Aina et MarIA, les « alexas » de Catalogne et d’Espagne
« Rassembler les antécédents médicaux, les images médicales et les données génétiques est très complexe, explique-t-il. Alfonso Valence, responsable des sciences de la vie au Barcelona Supercomputing Center (BSC). A Valence tombe la coordination de l’axe de gestion des données d’Impact. Cela implique d’étudier comment les dossiers médicaux pourraient être consultés dans de nombreux hôpitaux différents, alors que presque chacun d’entre eux stocke des données différemment. « L’idée est que l’information ne quitte jamais l’endroit où elle est légalement stockée [una Consejería de Salud, un hospital…] au contraire, il peut être consulté sans le supprimer. Dans un cas idéal, nous aurions toutes les informations sur une mutation et les médicaments qui lui conviennent le mieux. D’autre part, il y aurait les informations du patient, ses données génétiques et médicales, les médicaments qu’il a pris précédemment. Toutes ces informations sont fournies aux médecins pour faciliter leur diagnostic, une sorte de système de décision », détaille Valence. À la fin du projet, ils feront une recommandation sur les systèmes qui fonctionnent le mieux afin qu’un système puisse être mis en œuvre au niveau national.

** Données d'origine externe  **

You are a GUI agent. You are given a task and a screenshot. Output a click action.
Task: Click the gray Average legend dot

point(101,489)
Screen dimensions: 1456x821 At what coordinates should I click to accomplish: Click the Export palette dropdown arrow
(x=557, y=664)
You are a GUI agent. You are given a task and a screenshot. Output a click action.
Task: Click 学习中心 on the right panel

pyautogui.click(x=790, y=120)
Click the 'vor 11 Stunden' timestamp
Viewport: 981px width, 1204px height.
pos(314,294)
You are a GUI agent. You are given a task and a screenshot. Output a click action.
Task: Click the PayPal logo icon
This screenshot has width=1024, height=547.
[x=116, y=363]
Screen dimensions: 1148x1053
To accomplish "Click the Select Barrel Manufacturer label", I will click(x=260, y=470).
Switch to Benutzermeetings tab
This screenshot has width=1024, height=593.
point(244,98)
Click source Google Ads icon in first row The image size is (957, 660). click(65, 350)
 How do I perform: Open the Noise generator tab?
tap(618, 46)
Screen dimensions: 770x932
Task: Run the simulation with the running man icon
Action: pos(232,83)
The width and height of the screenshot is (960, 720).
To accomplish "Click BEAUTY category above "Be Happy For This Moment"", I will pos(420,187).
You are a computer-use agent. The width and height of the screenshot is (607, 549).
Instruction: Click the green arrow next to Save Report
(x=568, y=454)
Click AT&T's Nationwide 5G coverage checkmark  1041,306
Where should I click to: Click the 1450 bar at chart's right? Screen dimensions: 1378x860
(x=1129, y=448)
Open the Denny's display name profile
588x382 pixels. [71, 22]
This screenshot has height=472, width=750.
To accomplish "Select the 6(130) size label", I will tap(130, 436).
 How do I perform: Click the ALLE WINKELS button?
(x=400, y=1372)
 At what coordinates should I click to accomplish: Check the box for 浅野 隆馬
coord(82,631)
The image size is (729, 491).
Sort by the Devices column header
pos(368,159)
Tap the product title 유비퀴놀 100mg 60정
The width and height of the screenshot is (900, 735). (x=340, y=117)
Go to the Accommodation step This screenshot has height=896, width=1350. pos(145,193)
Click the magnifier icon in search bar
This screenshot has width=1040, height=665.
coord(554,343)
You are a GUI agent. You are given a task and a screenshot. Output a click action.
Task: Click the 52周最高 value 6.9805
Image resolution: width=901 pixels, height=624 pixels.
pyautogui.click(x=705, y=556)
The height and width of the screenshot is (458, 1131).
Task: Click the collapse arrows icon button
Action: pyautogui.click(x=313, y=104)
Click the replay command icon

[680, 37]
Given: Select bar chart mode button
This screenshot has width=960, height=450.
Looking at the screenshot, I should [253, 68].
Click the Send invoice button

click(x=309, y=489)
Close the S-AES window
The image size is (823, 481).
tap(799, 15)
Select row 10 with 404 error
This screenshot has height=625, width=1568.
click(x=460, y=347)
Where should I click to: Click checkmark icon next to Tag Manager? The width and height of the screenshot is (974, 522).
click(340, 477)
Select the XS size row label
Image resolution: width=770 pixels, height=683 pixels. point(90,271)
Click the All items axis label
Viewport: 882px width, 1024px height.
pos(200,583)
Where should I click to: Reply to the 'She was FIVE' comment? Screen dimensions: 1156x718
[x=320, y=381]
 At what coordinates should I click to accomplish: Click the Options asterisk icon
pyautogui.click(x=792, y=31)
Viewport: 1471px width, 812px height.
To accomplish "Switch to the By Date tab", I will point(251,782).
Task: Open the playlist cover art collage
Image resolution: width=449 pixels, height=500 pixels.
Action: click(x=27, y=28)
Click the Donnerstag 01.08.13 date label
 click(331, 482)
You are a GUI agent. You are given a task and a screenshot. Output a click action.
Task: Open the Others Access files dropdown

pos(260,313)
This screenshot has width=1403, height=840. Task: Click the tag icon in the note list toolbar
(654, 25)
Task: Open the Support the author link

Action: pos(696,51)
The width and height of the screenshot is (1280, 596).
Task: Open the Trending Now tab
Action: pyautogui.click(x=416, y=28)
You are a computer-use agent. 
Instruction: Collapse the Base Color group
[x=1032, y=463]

Ce projet croise un autre d’un grand intérêt : la création d’Aina et MarIA, deux modèles linguistiques respectivement en catalan et en espagnol, qui sont en cours de création au BSC. Ces modèles sont capables d’agréger et de classer les informations et d’entretenir des dialogues similaires à ceux des intelligences artificielles de Google ou d’Amazon. L’idée est que ces systèmes puissent également lire et comprendre les dossiers médicaux, un véritable défi, car ceux-ci sont généralement écrits dans un style télégraphique, de nombreuses négations et, en général, un langage très différent de celui qui est normalement utilisé. « Tout cela nous fait penser qu’il va falloir les recycler pour qu’ils puissent comprendre les histoires et extraire les informations qui intéressent chaque médecin ou chercheur », conclut le chercheur.